Closed jtwatson closed 7 years ago
I think this has been rebased incorrectly @jtwatson. Try:
git reset --hard origin/master
git cherry-pick e8466cc
git push --force
Urgh, nope, scratch that, e8466cc
isn't correct.
The other approach is:
git fetch
git reset --mixed origin/master
That will leave you with your changes uncommitted on top of origin/master
and then you can commit them as makes sense and push up the changes.
Apologies if git pointers aren't useful :)
I was rebased to dev and acidentally created PR from master. Do we want to work off of dev or master?
@jtwatson - We're supposed to work off the dev branch, but we haven't been very strict about enforcing the rule.
Okay, I fixed the base branch so we should be all set.
Looks good to me, seems sensible to have some defaults.
I am not so sure how others are using surf, but for me it seems that I would never go back into history 100 items. If we set the default to 100, what is the likelihood that we would cause a BC problem?
I almost think that it is more likely that someone will encounter problems from high memory usage... It is an easy fix once you realize what is happening, but a default of 100 would avoid the issue completely.
@headzoo what is your opinion on using a history default that is something less than unlimited?

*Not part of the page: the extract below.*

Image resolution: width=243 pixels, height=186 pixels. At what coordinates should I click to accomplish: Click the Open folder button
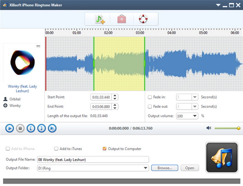click(190, 168)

Well, the number of devs trying to figure out why the history suddenly works unexpected is probably much lower than those wonder why Surf is eating up memory like candy. So, I'm fine with using 100 as the default limit. But we should do a patch release for the change.
Add ability to cleanup held resources by ether calling Close() on the Browser when it is no longer needed, or optionally having the ability to clear the browser history with ClearHistory()
Implemented ability to set a maximum history length that will be enforced as the history grows.